*** Opening of Material to process ***

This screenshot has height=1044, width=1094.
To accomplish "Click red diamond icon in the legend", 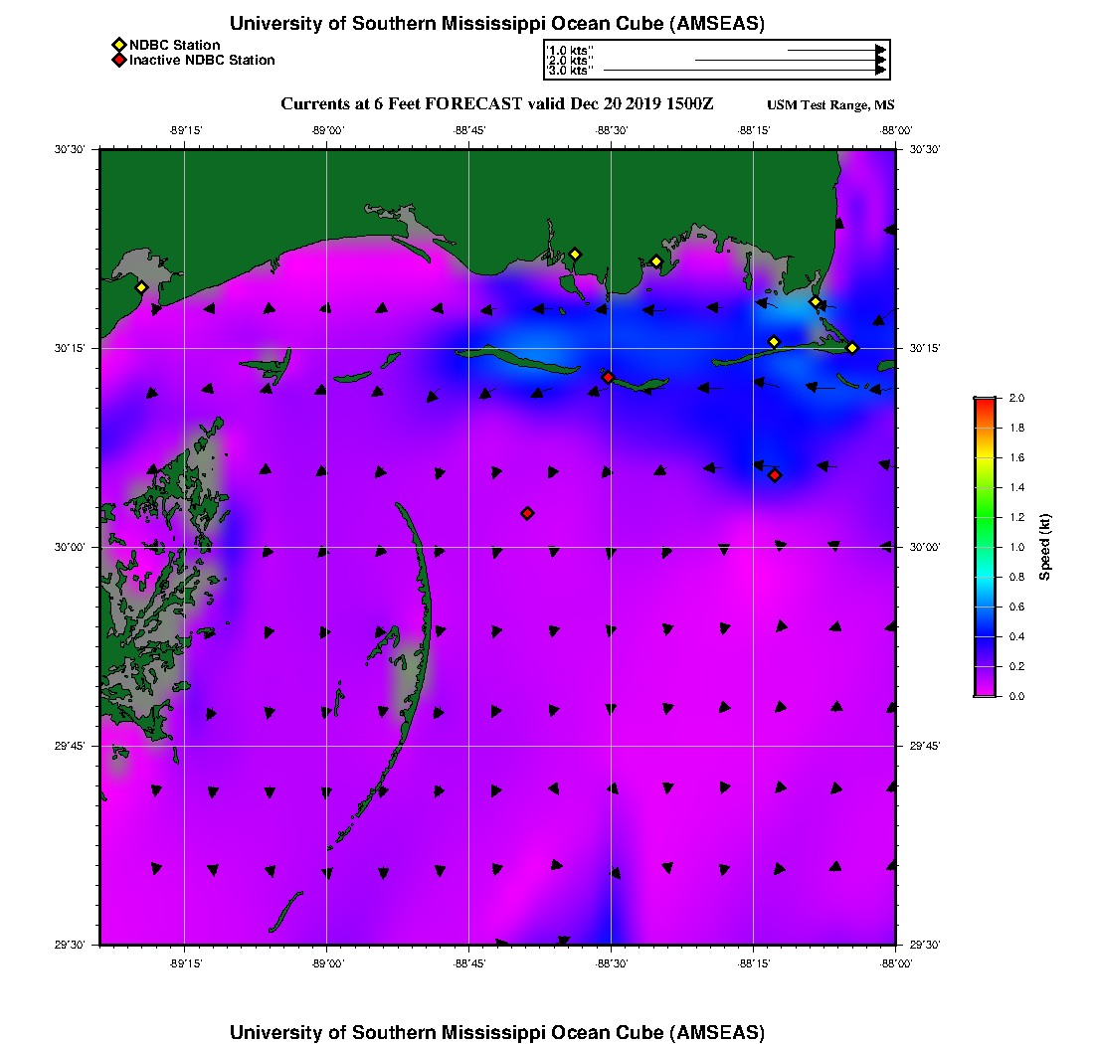I will [x=119, y=61].
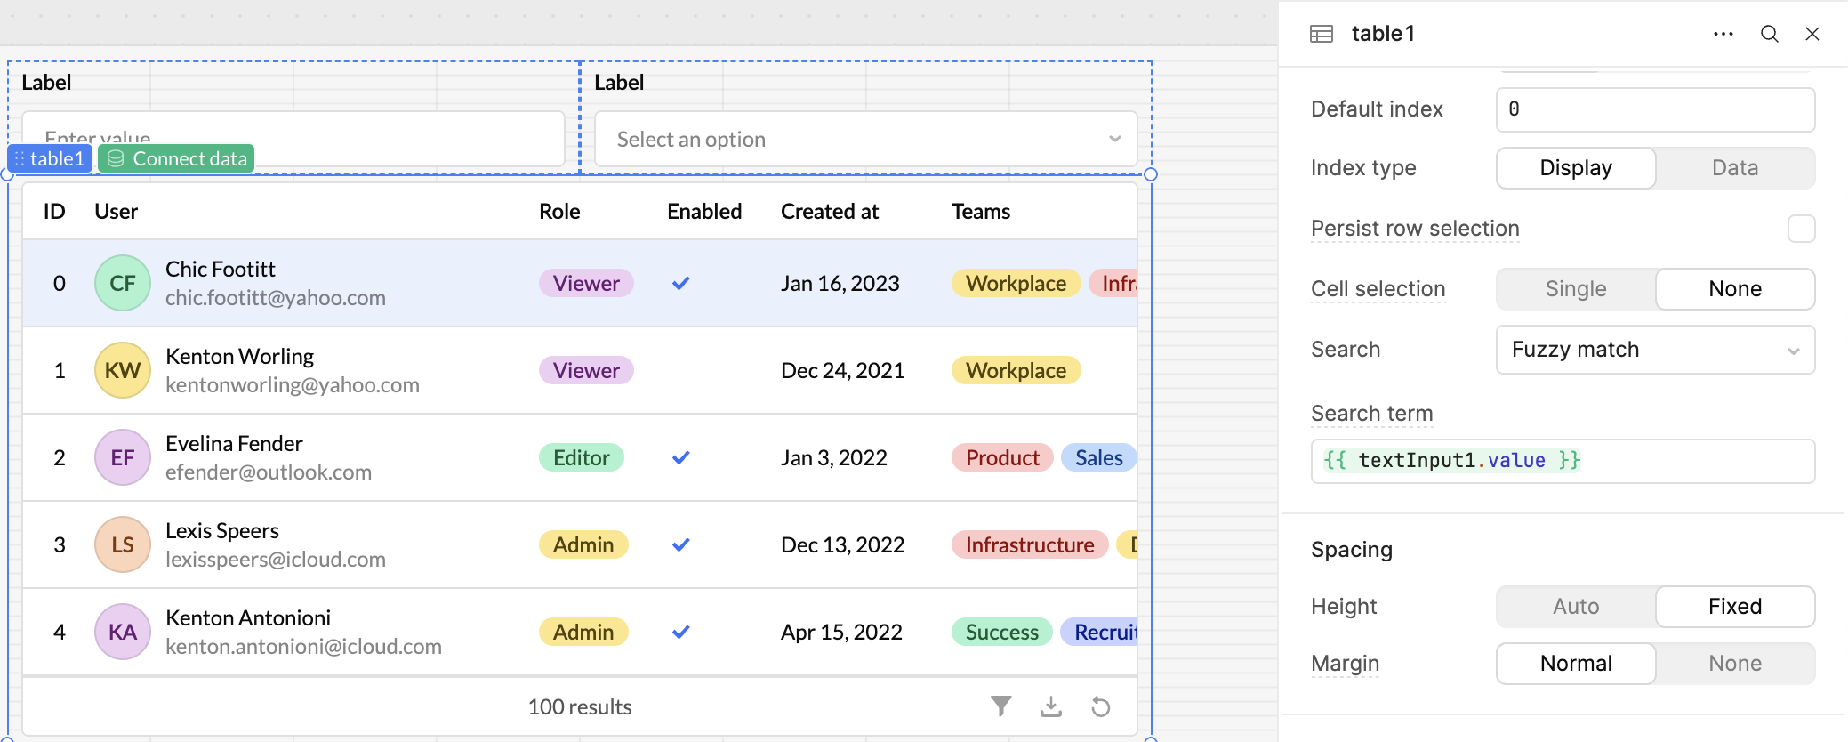Viewport: 1848px width, 742px height.
Task: Click the table filter funnel icon
Action: (x=1001, y=706)
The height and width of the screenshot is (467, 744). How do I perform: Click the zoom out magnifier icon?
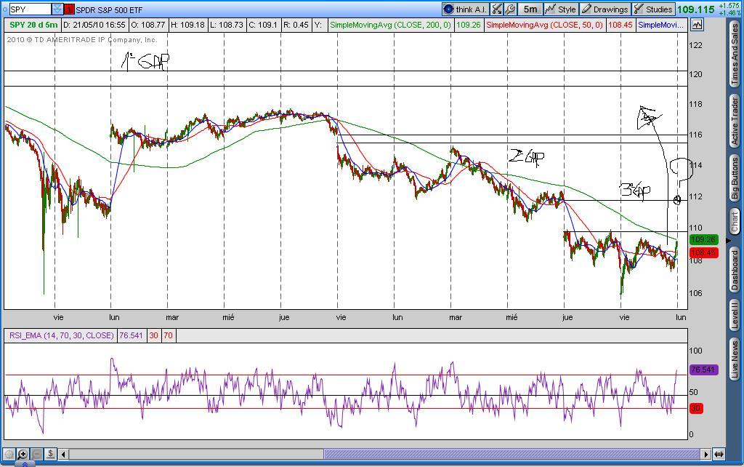[x=36, y=454]
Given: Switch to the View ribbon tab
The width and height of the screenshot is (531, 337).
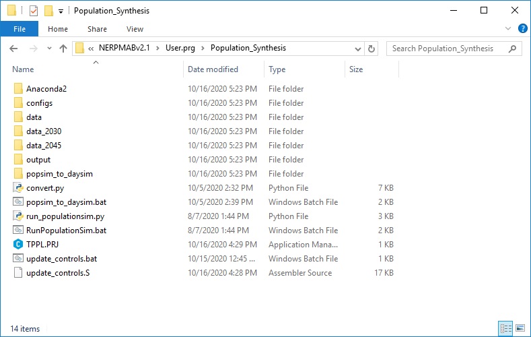Looking at the screenshot, I should (x=135, y=29).
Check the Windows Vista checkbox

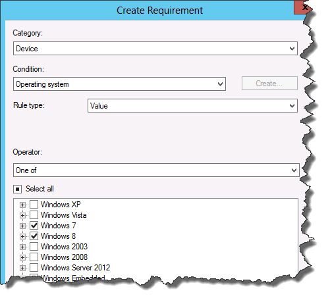34,215
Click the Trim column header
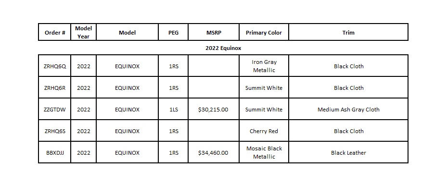The height and width of the screenshot is (185, 447). (x=348, y=32)
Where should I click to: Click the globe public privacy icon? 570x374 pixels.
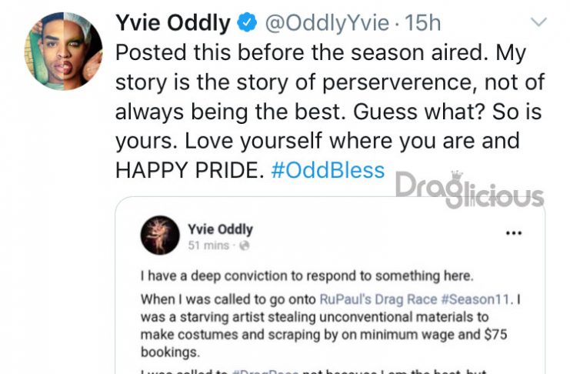click(x=245, y=246)
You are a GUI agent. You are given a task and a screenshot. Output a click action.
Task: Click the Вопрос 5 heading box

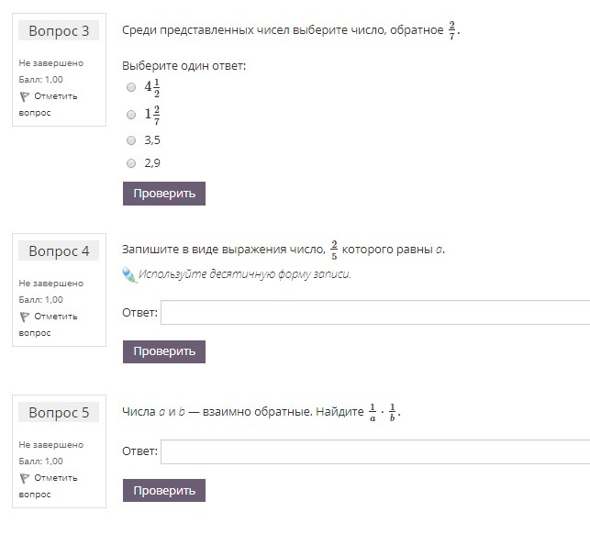click(x=59, y=413)
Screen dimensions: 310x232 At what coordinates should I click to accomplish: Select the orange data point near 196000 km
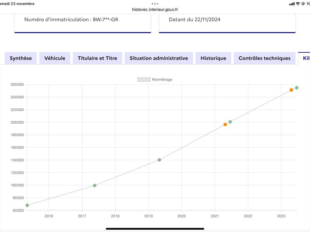[225, 125]
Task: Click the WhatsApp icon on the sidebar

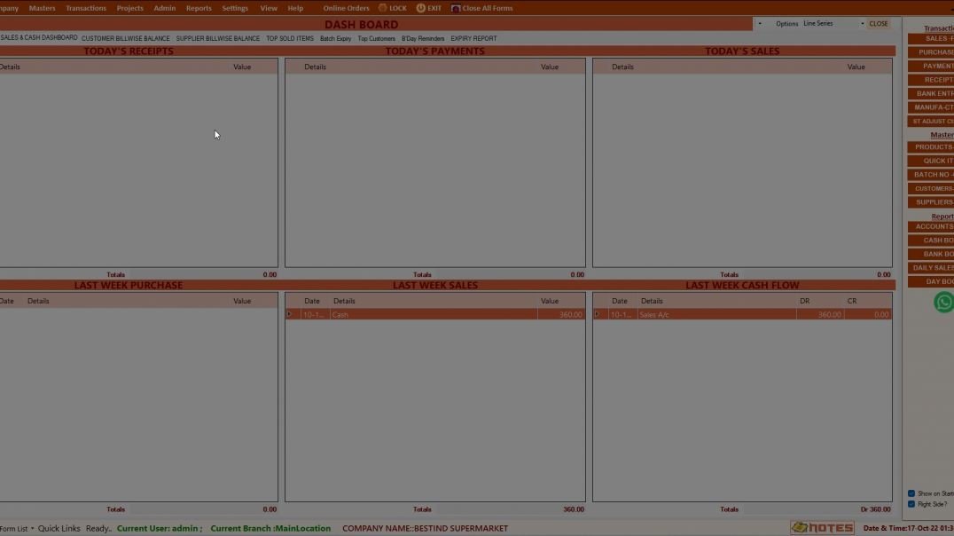Action: point(942,302)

*** Close of Material to process ***

◆ The problem:
Could you repeat, exactly and with nothing else, the lines from the one containing "Given: Switch to the View ribbon tab" through the last line of the records above, leaving out the pictures?

◆ Response:
Given: Switch to the View ribbon tab
The width and height of the screenshot is (531, 337).
Looking at the screenshot, I should (x=135, y=29).
Check the Windows Vista checkbox

34,215
Click the Trim column header
The height and width of the screenshot is (185, 447). (x=348, y=32)
Where should I click to: Click the globe public privacy icon? 570x374 pixels.
click(x=245, y=246)
You are a GUI agent. You are given a task and a screenshot. Output a click action.
Task: Click the Вопрос 5 heading box

click(x=59, y=413)
Screen dimensions: 310x232 At what coordinates should I click to accomplish: Select the orange data point near 196000 km
[225, 125]
Task: Click the WhatsApp icon on the sidebar

Action: point(942,302)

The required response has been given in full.